Planetary observing is seeing fine details on the Moon and 4 other planets: Venus, Jupiter, Saturn, and Mars. The other planets in the Solar System are too small and too far away to show details in a typical amateur telescope. Deep sky objects include star clusters, gaseous and planetary nebulae, and various galaxy types. Almost all the finest deep sky objects can be found in the New General Catalogue as well as others in the Messier and Caldwell Catalogues. VAS has telescopic certificates for planetary and deep sky observing. For more information please see the VAS website certificate series link.
Occasionally, the VAS offers Newtonian Telescope making classes, providing all the materials needed to assemble a 6” F/8 reflecting telescope. The type of mounting and outside finishing is left to the owner. [the specific telescope parameters may differ in the future]
For the intermediate amateur who has a few years of experience and some equipment knowledge, VAS has advanced certificates for the experienced planetary and deep sky visual observer. For more information please see the VAS website certificate series link.
The vast majority of books and observing programs seem to cater mainly to the beginner amateur astronomer. A few hardy observers may want to go beyond just making simple observations of different deep sky objects and may want to do something more sophisticated and challenging. Astronomy is one of the 3 sciences to offer research activities and opportunities for amateurs to make significant contributions in the field, the other two sciences are Paleontology and Archeology.
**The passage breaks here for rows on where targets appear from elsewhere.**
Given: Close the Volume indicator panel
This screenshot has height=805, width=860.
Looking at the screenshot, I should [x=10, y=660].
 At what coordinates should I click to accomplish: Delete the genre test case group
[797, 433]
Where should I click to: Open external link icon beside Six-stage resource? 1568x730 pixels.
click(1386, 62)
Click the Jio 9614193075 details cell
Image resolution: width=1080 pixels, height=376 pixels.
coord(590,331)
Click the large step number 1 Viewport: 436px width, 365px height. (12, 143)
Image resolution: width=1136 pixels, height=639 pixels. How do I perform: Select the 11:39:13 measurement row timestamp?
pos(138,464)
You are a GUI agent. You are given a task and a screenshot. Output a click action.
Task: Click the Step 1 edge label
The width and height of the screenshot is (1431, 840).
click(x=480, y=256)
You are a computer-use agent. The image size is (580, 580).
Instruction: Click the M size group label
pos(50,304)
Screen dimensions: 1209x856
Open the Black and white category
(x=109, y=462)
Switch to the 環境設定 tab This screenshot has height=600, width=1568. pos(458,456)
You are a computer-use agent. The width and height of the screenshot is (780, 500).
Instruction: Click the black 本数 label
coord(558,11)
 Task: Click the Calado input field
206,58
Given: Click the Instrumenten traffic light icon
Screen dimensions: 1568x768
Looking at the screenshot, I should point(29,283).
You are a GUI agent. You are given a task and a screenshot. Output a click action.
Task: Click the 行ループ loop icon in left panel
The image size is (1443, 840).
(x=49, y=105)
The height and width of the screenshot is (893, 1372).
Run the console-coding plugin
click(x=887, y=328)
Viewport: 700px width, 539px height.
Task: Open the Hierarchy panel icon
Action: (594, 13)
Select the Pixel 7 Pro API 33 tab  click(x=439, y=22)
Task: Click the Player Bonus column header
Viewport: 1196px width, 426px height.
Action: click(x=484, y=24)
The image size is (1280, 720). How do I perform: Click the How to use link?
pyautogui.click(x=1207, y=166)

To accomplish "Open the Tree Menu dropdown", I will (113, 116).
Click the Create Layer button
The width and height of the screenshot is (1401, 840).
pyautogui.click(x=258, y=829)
VAS members have contributed in the areas of visual searching for new comets, novae, extragalactic supernovae and electronic searching CCD images for asteroids. Discoveries so far have consisted of 2 new asteroids and one nova. For more information please see VAS website Awards link.
The VAS issues certificates and awards to formally recognize the fine efforts of those completing the requirements for any VAS certificate, and invites all interested amateur astronomers to participate.
VAS does not yet have an astro-imaging program, but experienced members can offer advice on getting started or how to enhance your imaging results.
VAS members of any level are encouraged to join in the Public Education efforts. Beginners can start by supporting the setup and execution of events or educational presentations. As knowledge and experience is gained, involvement can be increased until the person is ready to deliver their own outreach program or education sessions.